AUFGABEN.
1) Übersetze diesen Satz aus dem Interview über verlässliche KI ins Englische: „Dabei geht es grundsätzlich um die Frage, wie KI-Systeme so entwickelt werden können, dass sie zwar unsichere Teilkomponenten enthalten, in Gänze aber dennoch verlässlich sind.“
2) Welches übergeordnete Forschungsthema nennt das Interview über verlässliche KI?
3) Führe das Interview über verlässliche KI weiter, direkt im Anschluss an seinen letzten Satz.
++++ AUSGEWÄHLTER AUSZUG ++++
Herr Professor Liggesmeyer, Sie sind Informatik-Professor an der TU Kaiserslautern und Leiter des Fraunhofer-Instituts für Experimentelles Software Engineering IESE in Kaiserslautern. Dort beschäftigt man sich unter anderem mit "autonomen Systemen". Was wird bei Ihnen im Bereich Mobilität aktuell erforscht?
Eines unserer übergeordneten Forschungsthemen – das natürlich auch im Kontext rund um autonomes Fahren eine wichtige Rolle spielt – ist "Dependable AI", also die verlässliche KI. Dabei geht es grundsätzlich um die Frage, wie KI-Systeme so entwickelt werden können, dass sie zwar unsichere Teilkomponenten enthalten, in Gänze aber dennoch verlässlich sind. Gerade beim autonomen Fahren haben wir es ja mit einem erheblichen Maß an Unsicherheiten zu tun; viele Verkehrssituationen sind bereits für Menschen schwer beherrschbar – geschweige denn für autonome Systeme. Entsprechend werden an autonome Fahrsysteme auch eine Vielzahl an Herausforderungen gestellt, die sie zumindest zum aktuellen Zeitpunkt noch nicht alle bewältigen können. Und genau hier setzen wir an und erforschen, wie autonome Fahrzeuge sicher und dennoch flexibel konzipiert werden können.
++++ AUFLISTUNG ++++
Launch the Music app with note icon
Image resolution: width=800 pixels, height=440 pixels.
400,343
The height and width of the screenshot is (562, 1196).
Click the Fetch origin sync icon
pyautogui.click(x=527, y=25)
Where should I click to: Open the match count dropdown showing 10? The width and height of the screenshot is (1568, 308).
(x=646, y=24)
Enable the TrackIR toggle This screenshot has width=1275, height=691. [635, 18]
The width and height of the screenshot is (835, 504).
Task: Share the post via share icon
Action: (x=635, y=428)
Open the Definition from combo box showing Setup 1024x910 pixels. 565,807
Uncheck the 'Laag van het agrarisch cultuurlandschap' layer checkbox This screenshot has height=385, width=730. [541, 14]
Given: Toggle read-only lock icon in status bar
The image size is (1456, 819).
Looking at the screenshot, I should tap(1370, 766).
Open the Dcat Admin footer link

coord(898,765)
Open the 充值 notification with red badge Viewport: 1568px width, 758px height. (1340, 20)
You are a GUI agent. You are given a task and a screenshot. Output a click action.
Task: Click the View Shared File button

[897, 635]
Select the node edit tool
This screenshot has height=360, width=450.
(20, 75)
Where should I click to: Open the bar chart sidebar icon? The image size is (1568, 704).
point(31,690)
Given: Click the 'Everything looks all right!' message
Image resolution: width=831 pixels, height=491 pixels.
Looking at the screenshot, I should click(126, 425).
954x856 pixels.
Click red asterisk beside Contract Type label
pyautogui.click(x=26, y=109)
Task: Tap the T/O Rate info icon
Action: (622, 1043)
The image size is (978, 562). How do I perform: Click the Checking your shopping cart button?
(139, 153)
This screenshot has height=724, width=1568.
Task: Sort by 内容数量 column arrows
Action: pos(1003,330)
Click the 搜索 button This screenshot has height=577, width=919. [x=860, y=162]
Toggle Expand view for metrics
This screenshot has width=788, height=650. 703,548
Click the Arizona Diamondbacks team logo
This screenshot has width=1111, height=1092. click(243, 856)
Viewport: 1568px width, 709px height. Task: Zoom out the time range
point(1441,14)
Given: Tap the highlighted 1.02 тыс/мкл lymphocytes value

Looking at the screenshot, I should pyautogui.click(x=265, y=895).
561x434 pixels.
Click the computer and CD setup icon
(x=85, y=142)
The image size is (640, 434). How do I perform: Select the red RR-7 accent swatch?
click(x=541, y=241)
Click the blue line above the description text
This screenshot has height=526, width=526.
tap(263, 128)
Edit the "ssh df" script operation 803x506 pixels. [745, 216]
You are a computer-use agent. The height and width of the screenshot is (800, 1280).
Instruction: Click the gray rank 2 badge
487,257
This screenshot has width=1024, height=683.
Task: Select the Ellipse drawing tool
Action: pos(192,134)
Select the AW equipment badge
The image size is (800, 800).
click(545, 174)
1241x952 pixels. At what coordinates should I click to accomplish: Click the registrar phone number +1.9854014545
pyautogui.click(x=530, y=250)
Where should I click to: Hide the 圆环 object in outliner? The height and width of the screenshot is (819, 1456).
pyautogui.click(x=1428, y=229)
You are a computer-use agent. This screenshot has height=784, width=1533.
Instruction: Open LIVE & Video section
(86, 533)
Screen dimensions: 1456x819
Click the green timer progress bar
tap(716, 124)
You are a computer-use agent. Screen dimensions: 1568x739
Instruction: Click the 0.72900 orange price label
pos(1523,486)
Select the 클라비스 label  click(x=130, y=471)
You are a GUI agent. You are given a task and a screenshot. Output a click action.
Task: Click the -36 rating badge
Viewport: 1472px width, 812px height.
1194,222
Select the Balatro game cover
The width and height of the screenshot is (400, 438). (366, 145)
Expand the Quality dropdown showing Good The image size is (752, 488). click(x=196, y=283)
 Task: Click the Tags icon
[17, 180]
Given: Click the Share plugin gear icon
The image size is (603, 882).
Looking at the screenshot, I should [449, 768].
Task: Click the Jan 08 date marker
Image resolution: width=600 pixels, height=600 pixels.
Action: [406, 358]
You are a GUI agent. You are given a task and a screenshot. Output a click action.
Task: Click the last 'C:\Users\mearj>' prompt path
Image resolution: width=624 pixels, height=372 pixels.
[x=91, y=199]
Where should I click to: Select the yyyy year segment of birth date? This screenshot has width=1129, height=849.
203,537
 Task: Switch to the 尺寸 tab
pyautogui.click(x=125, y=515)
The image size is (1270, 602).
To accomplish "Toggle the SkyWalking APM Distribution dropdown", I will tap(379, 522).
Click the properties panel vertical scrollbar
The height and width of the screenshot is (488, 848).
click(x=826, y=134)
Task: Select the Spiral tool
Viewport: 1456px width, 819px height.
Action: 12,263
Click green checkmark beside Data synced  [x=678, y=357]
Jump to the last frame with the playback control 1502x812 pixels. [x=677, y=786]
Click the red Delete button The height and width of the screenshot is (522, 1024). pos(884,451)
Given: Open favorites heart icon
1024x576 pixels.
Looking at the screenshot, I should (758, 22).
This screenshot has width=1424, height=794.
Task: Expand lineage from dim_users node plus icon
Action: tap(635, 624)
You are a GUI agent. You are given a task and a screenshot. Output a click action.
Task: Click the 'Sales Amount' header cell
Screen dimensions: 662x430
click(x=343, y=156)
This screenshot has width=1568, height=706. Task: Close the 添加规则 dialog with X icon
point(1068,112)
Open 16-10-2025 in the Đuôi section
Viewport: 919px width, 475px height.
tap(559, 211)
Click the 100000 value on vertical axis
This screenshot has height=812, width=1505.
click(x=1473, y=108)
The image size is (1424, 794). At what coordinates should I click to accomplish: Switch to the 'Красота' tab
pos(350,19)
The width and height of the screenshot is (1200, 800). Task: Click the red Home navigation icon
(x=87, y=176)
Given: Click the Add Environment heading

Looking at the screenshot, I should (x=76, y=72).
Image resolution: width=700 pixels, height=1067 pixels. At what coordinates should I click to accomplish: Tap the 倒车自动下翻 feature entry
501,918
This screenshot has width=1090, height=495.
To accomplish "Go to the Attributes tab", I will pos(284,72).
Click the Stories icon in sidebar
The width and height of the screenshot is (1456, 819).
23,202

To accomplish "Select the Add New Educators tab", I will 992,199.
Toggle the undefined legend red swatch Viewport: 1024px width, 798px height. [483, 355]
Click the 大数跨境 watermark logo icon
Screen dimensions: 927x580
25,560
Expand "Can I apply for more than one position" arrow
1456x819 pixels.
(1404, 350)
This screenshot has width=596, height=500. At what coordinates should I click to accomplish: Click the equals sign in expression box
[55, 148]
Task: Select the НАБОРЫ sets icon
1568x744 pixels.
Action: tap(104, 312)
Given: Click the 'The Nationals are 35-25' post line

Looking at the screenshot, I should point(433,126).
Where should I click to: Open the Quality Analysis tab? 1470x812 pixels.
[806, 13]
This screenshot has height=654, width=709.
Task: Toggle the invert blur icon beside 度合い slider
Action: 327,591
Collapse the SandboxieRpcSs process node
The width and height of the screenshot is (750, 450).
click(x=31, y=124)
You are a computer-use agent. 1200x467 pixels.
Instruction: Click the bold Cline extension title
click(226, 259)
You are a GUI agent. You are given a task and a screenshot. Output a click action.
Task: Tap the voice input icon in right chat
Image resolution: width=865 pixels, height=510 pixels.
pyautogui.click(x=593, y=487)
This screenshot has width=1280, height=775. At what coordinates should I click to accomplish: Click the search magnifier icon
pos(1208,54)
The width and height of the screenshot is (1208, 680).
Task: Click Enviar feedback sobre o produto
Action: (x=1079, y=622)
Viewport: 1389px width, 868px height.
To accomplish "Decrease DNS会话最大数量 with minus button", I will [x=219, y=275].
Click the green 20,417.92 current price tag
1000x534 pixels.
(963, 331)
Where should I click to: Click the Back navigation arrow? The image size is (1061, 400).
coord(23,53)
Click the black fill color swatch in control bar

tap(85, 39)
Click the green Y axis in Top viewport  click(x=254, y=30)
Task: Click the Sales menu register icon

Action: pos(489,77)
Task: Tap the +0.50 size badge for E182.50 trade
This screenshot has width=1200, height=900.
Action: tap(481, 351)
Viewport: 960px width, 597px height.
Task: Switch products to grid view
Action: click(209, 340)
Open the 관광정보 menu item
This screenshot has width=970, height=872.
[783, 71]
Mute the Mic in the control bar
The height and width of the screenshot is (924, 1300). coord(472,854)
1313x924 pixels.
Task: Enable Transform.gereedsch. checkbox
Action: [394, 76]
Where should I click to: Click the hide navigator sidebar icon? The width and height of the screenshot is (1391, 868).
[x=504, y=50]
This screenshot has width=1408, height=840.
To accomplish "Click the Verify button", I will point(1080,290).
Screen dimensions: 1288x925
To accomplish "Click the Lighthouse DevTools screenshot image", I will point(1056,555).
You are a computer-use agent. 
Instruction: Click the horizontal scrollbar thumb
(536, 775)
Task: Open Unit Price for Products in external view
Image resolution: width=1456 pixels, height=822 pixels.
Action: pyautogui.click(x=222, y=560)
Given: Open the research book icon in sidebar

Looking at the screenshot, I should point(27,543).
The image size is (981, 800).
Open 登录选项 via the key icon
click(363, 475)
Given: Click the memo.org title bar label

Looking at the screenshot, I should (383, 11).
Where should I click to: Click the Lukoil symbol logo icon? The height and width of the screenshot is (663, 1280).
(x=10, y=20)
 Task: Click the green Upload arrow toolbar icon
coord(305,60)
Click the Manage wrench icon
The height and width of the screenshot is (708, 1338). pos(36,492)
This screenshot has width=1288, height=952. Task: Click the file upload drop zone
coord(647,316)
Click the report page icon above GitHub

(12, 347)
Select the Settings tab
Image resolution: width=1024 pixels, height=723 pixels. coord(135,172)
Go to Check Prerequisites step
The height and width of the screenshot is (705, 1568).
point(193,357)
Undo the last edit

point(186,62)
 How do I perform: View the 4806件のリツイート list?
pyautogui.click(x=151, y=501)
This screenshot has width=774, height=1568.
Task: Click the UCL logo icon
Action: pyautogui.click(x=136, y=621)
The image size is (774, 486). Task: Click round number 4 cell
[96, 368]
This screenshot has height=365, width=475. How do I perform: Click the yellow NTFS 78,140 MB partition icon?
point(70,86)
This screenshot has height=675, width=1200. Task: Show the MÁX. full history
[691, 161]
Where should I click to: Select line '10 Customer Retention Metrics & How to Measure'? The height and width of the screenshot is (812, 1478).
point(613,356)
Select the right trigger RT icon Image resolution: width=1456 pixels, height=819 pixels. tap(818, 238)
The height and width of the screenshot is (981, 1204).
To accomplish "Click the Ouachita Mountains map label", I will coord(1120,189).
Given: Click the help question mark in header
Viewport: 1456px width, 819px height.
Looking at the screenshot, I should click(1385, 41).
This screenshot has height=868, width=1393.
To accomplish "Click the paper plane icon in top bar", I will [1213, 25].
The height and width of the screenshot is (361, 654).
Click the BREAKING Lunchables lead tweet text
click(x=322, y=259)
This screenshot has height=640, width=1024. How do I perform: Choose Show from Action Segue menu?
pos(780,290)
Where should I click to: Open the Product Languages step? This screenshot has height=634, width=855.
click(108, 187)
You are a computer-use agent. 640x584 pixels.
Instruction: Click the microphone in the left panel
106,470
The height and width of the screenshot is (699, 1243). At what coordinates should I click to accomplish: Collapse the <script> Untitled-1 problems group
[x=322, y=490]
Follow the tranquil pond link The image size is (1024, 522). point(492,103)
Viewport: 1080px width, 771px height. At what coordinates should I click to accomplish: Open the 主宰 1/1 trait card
++++
ANTWORTEN DER REIHE NACH.
1) Fundamentally, this concerns the question of how AI systems can be developed so that, although they contain uncertain subcomponents, they are nonetheless reliable as a whole.

2) „Dependable AI“, also die verlässliche KI.

3)
Im Sprachgebrauch jenseits von Forschung und Entwicklung verwischen die Unterschiede zwischen automatisiert, hochautomatisiert und autonom. Wie sinnvoll ist die Unterscheidung und könnte man es für den Bereich Mobilität einfacher definieren?
Tatsächlich werden die Begriffe automatisiert und autonom häufig synonym verwendet. Dabei ist eine klare Unterscheidung unerlässlich; ohne sie kann etwa auch nicht nachvollzogen werden, wo genau die Herausforderungen im Hinblick auf die Entwicklung autonomer Systeme liegen. Sowohl der Begriff "autonom" als auch der Begriff "vollautomatisiert" beziehen sich darauf, dass etwas zielgerichtet und ohne menschliches Zutun funktioniert. Während wir bei automatisierten Prozessen aber genau wissen, wie sich ein System in einer bestimmten Situation verhält, können wir dies bei einem autonomen System nicht zu 100 Prozent vorhersagen. Fälschlicherweise wird autonomen Systemen entsprechend oft die Fähigkeit eines intelligenten Handelns zugesprochen, obwohl dies nicht der Fall ist. Von wirklicher Intelligenz kann im Zusammenhang mit autonomen Systemen nämlich im eigentlichen Sinne keine Rede sein.
Sie als Forscher am IESE sprechen in diesem Zusammenhang auch von "Verlässlichkeit", was hat es damit auf sich?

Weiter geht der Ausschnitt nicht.